Bannister Fletcher's achievement was to create a copious reference to thousands of the major architectural works of Western Europe, in scaled drawings, photographs and summary text, thus furnishing a means of comparison - that is the key word - of building with building, style with style, period with period. This is what gives the book its uniqueness.

The book is immense yet, for the sake of avoiding an ever heavier tome, the author focused his lens on the architectural inheritance of the West.

The book is immense yet, for the sake of avoiding an ever heavier tome, the author focused his lens on the architectural inheritance of the West. Even with this limitation the book is astonishing in its range and detail. Its exhaustive and periodic approach, though on the face of it simplistic and by today's standards unsophisticated, has nevertheless served generations of architects and architectural students well.

If we turn a for a moment to the earlier editions, such as the 11th, we get a clearer picture of the author’s intentions. The "Tree of Architecture' gives a snap-shot then, in Part 1 'Historical Styles', we have the mainstream of Western Architecture, from Early Christian to the Architecture of the United States, 871 pages. Part 2, 'Non-Historical', deals with the East – just 46 pages. 'Modern English', which includes the 19th century, has a mere 20. In 1943 one does not expect much on the modern movement but the fact that the whole Victorian inheritance is despatched in less than 13 pages is remarkable. Yet this is not a failure to accord due weight but rather a deliberate decision to leave the task of selection to future generations. The period was deemed too close to the present. Modern editors do well to take note!

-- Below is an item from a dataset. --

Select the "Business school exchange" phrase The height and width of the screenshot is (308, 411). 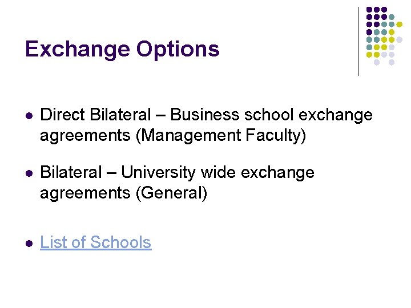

Now with regard to the latest edition of BF, edited by the TV celeb Dan Cruikshank . To take this venerable work and plunder its contents at will, adding whole new sections at the expense of the original, investing it with a new and inappropriate ethos, is an act of barbarism of monstrous proportions. In the words of our Royal Arbiter of Taste, placing a monstrous carbuncle .

These days there are more than enough 'coffee-table' books, with lavish photographs and dumbed-down text. There are also academic treatises a-plenty, pedalling esoteric viewpoints of an ephemeral and obsolescent kind. I regret that Bannister Fletcher's great work is now finally in danger of joining them, at the end of a long process of the progressive dilution of its contents. This is sad indeed. The book deserves more than that. Like Pevsner's great 'Buildings of England' series, it is a work which stands out of time.